On April 19th, 2013, jQuery UK was hosted in Oxford and Nexedi was able to attend. Below you can find a quick roundup of what happened.
First part focussing on changes in ECMAScript 6 and beyond. Second part showing how Emscripten and asm.js can be used to compile to javascript, like in this demo (more info on asmjs here) and that the eventually goal for javascript in the browser is to reach "near-native" performance.
jQuery will for the near future be available in two branches. The 2.0 branch drops support for IE6,7,8, because the code necessary to support these browsers produced new errors when working with environments like Phonegap. The 1.9 branch will kept alive and maintained, so there will be a latest version of jQuery which can be used with legacy browsers. (Slides)
When to use jQuery and when native javascript makes more sense, including examples (Slides)
The strength of jQuery is not only its code, but also the community around it. (Slides)
Introduced a plugin that enables stateful machines to be used in Javascript.(Slides, Offline/Online Demo)
Showed how Google is using Chrome Canary (experimental Chrome browser - download here) to analyse and improve performance.
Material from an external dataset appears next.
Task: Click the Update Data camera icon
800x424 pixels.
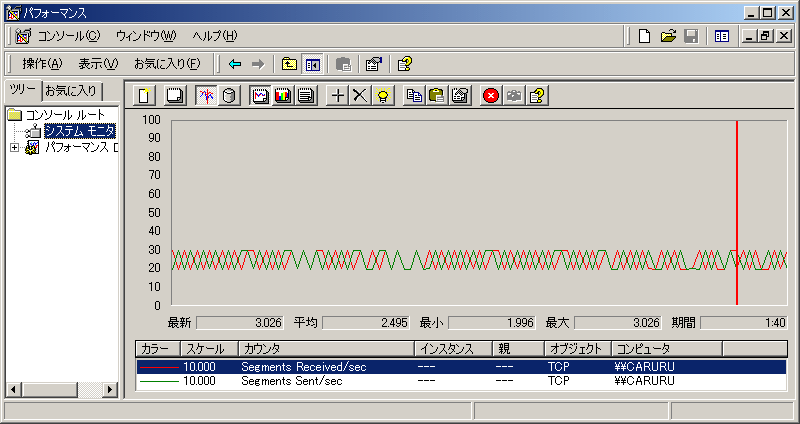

The presentation showed tricks like how to export waterfalls as JSON HAR (http archive) files and anaylze data in 3rd party applications or how to optimize for "first paint" (first content to be displayed) by flushing content to the browser before the whole page is created (Slides)
How to use Category Theory from mathematics for faster DOM manipulation. (Slides)
Talked about the problem in developing a large scale application (case study: SureChem) that must run on IE6/7/8 and how difficult it was to set up testing environments. Testing was done using Selenium and Jenkins, with the presentation outlining how to use both in setting up virtual machines for IE6/7/8 (Slides).
How to optimize building applications for mobile devices - from minification to using grunt (Slides).
This was the second time, jQuery UK was held and participation almost doubled compared to last year. With the possibility to apply as a speaker (application form), this would maybe also be a good opportunity to market Nexedis JavaScript projects to a larger audience of developers.